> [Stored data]
=== Section Start ===

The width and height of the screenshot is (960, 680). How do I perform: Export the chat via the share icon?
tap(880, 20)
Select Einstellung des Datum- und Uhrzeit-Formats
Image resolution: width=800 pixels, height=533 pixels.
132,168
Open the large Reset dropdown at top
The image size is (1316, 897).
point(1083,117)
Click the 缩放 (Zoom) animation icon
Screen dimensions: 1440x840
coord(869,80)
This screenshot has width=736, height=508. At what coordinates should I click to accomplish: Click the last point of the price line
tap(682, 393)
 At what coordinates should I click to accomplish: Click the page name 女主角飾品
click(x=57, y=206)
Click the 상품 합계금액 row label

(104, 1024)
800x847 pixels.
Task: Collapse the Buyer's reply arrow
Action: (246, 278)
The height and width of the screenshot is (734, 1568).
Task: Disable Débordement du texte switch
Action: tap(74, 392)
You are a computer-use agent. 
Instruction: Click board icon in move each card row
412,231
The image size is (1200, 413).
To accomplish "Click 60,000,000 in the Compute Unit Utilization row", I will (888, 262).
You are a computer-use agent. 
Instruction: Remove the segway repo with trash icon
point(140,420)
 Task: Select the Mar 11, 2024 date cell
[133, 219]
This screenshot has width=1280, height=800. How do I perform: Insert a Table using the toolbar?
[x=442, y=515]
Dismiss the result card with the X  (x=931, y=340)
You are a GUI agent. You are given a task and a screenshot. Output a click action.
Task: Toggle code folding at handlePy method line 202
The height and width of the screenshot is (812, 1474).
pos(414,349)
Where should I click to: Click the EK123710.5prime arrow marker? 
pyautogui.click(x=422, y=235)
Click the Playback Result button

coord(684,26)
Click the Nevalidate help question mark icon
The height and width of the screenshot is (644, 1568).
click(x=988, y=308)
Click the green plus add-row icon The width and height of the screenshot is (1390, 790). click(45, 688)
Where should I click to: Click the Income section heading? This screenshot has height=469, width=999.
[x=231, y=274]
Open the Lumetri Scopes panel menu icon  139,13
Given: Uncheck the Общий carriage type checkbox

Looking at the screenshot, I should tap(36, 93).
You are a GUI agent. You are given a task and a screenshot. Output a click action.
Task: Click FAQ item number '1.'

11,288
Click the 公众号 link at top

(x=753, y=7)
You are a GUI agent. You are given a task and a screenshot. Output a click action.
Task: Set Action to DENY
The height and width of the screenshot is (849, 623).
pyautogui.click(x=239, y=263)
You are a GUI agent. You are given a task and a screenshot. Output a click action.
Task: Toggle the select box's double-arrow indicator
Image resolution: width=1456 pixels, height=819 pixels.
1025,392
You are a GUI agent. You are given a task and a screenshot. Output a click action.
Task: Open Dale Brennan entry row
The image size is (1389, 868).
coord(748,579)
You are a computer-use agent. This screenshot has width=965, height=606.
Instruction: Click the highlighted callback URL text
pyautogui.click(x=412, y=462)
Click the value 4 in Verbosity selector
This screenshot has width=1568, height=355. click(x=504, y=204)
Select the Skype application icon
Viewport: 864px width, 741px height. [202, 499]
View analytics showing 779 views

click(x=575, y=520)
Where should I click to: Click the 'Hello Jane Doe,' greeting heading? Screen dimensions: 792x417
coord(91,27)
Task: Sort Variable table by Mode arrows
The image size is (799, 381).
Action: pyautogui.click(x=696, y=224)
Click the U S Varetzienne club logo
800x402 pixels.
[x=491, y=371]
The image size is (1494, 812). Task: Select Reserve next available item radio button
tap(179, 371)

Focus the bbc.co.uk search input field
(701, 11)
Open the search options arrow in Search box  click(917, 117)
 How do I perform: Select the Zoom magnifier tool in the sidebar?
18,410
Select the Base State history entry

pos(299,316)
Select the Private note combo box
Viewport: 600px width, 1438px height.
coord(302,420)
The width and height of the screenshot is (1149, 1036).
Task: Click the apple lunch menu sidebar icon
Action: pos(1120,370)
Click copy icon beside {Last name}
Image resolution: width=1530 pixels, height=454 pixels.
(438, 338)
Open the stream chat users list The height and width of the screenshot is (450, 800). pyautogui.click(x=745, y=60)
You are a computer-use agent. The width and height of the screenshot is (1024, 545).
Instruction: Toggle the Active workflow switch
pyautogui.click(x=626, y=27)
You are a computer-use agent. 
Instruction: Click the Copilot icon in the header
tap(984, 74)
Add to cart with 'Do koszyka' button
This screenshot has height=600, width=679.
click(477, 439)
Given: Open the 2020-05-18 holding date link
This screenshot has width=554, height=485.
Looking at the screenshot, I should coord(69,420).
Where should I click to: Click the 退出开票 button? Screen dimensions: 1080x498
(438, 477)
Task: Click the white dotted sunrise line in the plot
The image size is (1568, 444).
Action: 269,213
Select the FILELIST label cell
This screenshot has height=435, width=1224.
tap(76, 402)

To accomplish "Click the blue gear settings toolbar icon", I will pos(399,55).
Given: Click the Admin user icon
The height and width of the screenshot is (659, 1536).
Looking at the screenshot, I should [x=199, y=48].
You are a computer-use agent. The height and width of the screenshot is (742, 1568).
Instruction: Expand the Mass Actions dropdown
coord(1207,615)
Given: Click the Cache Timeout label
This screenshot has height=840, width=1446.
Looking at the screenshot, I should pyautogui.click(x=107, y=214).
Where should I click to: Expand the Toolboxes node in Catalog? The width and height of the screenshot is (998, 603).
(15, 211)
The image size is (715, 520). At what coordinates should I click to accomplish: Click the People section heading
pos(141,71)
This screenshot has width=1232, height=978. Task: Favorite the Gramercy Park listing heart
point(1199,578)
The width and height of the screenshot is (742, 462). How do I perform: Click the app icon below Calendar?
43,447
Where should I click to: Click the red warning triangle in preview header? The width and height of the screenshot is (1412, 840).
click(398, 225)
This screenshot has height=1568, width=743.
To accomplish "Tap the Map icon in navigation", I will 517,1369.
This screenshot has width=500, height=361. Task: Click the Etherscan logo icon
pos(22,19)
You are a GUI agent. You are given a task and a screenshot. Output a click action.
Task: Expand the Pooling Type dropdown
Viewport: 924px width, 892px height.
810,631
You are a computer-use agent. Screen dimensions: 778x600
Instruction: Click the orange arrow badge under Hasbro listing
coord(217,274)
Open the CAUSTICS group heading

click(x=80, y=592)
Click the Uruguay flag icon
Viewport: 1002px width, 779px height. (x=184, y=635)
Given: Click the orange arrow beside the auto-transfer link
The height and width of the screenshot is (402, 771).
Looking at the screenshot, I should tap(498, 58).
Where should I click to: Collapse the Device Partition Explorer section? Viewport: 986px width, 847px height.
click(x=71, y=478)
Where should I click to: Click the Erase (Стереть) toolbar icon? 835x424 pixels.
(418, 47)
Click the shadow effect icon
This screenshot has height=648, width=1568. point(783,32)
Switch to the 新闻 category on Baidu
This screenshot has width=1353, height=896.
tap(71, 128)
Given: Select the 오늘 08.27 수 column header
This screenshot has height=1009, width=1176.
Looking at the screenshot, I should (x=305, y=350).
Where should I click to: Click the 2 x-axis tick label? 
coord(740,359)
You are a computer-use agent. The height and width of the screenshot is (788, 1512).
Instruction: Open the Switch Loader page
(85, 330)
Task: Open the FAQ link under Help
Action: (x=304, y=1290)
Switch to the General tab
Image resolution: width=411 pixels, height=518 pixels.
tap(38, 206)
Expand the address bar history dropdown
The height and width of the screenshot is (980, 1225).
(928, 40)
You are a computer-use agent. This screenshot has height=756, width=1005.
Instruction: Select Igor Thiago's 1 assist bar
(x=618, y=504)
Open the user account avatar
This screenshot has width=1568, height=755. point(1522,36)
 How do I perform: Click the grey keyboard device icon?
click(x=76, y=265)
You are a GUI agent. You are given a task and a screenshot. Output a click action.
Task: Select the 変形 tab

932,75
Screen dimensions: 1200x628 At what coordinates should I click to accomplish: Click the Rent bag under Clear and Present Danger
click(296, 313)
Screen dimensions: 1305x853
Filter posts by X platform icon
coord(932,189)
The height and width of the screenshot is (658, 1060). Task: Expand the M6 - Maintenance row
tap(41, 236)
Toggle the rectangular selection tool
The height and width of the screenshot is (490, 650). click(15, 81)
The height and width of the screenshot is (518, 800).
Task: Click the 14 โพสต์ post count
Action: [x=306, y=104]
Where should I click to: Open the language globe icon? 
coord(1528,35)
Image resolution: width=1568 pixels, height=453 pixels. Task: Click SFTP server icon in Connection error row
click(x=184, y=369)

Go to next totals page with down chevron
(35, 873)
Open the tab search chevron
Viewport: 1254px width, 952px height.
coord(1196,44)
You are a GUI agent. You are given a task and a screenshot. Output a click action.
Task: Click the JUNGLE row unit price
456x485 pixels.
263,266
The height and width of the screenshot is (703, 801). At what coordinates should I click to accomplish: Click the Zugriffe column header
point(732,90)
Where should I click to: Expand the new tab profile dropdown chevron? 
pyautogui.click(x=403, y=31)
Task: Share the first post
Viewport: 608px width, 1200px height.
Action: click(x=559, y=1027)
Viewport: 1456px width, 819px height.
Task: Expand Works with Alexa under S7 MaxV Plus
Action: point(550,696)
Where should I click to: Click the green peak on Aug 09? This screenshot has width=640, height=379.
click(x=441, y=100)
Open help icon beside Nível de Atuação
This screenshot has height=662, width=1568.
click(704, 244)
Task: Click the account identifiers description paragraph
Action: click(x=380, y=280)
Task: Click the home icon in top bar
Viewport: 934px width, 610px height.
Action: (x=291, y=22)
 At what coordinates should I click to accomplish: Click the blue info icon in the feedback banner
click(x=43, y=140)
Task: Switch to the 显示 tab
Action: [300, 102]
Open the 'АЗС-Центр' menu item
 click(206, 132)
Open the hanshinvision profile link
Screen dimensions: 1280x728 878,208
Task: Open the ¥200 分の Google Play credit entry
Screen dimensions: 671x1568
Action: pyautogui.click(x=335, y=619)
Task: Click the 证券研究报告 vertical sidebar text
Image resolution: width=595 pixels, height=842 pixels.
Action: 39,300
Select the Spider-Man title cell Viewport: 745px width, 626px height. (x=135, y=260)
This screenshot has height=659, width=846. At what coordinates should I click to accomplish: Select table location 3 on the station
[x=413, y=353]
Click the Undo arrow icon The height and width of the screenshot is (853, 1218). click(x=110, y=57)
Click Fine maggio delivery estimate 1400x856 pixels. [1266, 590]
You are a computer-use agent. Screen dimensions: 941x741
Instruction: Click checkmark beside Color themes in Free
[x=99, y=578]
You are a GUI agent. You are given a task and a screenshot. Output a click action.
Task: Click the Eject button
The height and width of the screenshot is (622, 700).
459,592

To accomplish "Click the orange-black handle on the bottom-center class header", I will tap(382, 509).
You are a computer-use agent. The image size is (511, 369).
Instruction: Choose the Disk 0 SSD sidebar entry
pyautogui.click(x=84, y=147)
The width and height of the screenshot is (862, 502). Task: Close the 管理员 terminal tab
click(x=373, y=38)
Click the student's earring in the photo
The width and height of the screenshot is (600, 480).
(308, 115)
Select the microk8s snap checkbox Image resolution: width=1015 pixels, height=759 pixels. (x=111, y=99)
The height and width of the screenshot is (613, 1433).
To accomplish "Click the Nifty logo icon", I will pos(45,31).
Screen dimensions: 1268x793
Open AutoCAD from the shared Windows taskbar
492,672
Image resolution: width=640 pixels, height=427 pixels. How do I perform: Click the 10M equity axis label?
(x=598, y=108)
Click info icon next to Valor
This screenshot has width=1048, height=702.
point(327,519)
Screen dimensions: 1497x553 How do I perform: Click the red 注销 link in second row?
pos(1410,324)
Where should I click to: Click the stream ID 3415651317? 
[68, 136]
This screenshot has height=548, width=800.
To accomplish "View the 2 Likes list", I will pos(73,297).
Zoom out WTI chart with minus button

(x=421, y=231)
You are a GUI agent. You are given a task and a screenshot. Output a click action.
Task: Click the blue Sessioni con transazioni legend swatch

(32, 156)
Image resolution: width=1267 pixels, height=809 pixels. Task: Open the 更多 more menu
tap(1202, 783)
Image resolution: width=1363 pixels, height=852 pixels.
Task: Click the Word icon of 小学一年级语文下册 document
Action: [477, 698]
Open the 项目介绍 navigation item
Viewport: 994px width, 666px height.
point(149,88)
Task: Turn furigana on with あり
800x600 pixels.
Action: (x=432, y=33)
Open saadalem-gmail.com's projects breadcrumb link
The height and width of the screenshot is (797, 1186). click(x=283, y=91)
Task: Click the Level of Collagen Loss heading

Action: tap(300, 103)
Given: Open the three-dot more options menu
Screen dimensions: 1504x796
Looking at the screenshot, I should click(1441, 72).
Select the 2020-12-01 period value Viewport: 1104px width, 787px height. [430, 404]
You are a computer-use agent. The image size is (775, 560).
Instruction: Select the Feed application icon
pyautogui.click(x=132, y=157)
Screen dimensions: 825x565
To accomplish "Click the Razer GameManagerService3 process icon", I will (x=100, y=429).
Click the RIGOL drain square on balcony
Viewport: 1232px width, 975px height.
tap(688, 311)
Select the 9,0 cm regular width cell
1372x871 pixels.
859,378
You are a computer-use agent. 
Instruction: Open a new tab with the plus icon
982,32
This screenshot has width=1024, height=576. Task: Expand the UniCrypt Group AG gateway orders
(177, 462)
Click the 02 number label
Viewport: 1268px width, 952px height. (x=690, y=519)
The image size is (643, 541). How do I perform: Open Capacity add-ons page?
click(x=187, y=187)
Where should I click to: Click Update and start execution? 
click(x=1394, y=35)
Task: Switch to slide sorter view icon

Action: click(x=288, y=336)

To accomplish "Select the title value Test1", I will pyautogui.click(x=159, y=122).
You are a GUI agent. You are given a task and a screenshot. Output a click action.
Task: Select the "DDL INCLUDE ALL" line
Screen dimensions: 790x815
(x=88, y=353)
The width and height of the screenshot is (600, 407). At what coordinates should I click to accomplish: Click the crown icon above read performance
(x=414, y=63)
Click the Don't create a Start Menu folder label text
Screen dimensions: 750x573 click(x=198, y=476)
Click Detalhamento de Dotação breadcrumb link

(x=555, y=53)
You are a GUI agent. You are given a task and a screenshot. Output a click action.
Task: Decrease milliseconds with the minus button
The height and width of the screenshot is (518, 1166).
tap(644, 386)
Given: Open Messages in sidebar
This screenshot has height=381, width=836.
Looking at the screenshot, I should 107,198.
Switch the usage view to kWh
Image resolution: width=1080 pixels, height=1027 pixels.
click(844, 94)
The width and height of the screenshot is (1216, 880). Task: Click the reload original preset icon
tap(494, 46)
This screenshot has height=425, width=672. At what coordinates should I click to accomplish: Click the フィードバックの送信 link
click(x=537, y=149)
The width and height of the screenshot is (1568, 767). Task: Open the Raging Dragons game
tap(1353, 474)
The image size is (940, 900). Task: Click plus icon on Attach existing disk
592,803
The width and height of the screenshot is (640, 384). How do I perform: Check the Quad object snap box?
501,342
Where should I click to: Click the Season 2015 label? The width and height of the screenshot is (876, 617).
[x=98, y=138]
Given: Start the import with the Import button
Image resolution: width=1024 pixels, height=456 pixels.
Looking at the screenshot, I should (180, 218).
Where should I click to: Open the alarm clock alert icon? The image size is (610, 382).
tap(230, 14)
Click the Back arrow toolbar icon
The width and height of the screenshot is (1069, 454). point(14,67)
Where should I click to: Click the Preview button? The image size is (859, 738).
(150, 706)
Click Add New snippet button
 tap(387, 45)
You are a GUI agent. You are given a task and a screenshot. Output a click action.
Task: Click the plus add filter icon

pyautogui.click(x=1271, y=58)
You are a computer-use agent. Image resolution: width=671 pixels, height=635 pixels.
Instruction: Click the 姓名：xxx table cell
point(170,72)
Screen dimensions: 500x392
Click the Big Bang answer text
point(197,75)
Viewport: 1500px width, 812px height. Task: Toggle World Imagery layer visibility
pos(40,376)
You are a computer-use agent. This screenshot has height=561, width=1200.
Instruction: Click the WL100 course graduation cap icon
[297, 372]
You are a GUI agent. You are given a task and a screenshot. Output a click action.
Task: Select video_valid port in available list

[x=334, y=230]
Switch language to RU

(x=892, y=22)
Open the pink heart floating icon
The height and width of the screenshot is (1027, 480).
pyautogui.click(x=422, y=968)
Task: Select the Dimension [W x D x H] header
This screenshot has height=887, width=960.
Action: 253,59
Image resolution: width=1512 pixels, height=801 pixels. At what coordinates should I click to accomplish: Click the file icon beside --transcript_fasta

=== Section End ===

> [Exercise] Output the lines from the one with "Task: Select the Dimension [W x D x H] header" to the final line of the entries above, exactly as they stand, please, and nothing else.

> [Problem solution]
Task: Select the Dimension [W x D x H] header
This screenshot has height=887, width=960.
Action: 253,59
Image resolution: width=1512 pixels, height=801 pixels. At what coordinates should I click to accomplish: Click the file icon beside --transcript_fasta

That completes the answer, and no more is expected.